1. Identical Coins on Rectangular Table.
Solution. Let us observe that if we double the radius (say, from one to two inches) of each of the original coins, the result would be to cover the whole table. Why? Well, if a point P isn't covered, it must be two inches or more from any coin center; thus a one-inch coin placed with its center at P would fit in the original configuration.
If we could replace each big coin with four small coins covering the same area, we'd be done... but we can't cover a big coin with four small coins. Instead, let us note that rectangles have the property that they can be partitioned into four copies of themselves. So, we shrink the whole picture (of big coins covering the table) by a factor of two in each dimension and use four copies of the new picture to cover the original table.
Surprisingly (perhaps), this lovely but seemingly crude argument gives the best possible factor: Replace the factor 4 with anything smaller, say 3.99, and the statement of the puzzle (with 100 and 400 replaced by n and 3.99n) is no longer true.
The puzzle came to me by way of computer scientist Guy Kindler of the School of Computer Science and Engineering in the Hebrew University of Jerusalem during a marvelous visiting year (20032004) by each of us at the Institute for Advanced Study in Princeton, NJ.
2. Two Sets of Parallel Lines on Infinite Plane.
Solution. The puzzle asked whether we could cover each point of the plane exactly twice using a set of lines that contains lines in more than two different directions.
The solution will disappoint some of us. The answer is yes, assuming the Axiom of Choice, which allows us to make choices at every step of an infinite process. But the proof presented here requires transfinite induction(!), leaving us without any geometry we can wrap our mind around. The problem (and its solution) were provided to me by mathematical physicist Senya Shlosman of the Centre de Physique Theorique, Marseille, France, who is unaware of its origin.

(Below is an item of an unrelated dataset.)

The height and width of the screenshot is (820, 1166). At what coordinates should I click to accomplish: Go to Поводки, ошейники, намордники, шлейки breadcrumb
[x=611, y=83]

Nonetheless, the solution appeals to me as an example of an easy application of a powerful tool. The idea is that we start off with three lines that cross one another (so we already have three directions). Roughly speaking, at each moment in our algorithm we have constructed a finite or countable number of lines, with no point covered twice; we then pick a point on the plane that is not doubly covered and add a line through that point. How do we know we can do this without triple-covering some other point? Because the number of pairs of lines so far constructed is countable, only countably many points are double-covered, and we have an uncountable number of angles at which the new line can be placed.

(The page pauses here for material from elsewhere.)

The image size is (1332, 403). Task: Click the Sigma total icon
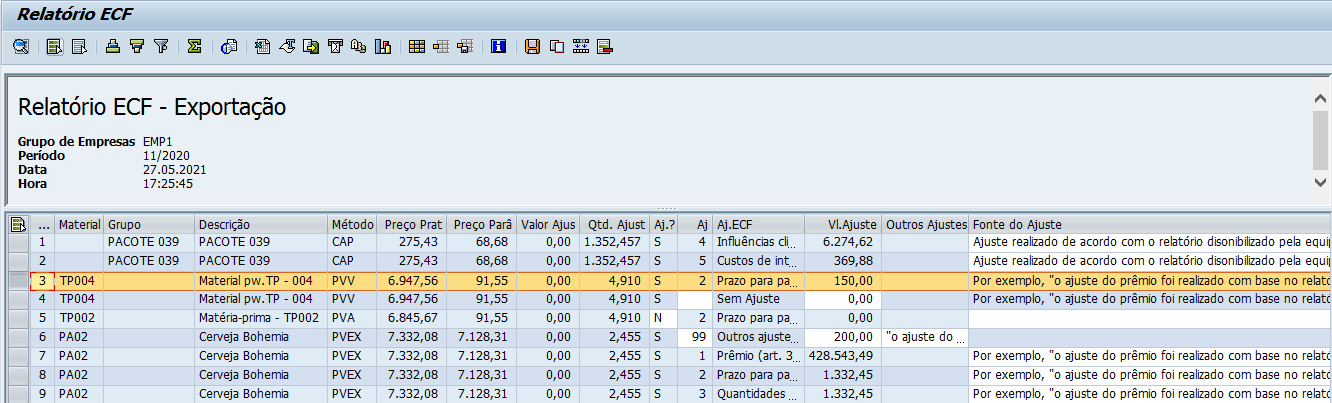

Does this seem like cheating? It should. First, those of us who have used transfinite induction know that details have been omitted (but easily supplied). More significant, there is no way we can do this construction in a useful manner. Does this mean there isn't some clever, effective, or at least imaginable way to double-cover the plane with lines, other than by two parallel classes? I haven't found one. Neither has Shlosman. Perhaps you can.
3. Colored Discs on Infinite Plane.
Conjecture. This open puzzle supposed that we were given a collection of open-unit discs that is a thousandfold cover of the plane; that is, every point of the plane is covered by at least 1,000 discs. Our job was to prove (or disprove) that we can color each disc red or blue in such a way that the red discs cover the plane and the blue discs also cover the plane.
No solutions have been offered so far. Maybe this is just fundamentally very difficult to prove. Maybe it isn't even true. But it seems reasonable, don't you think?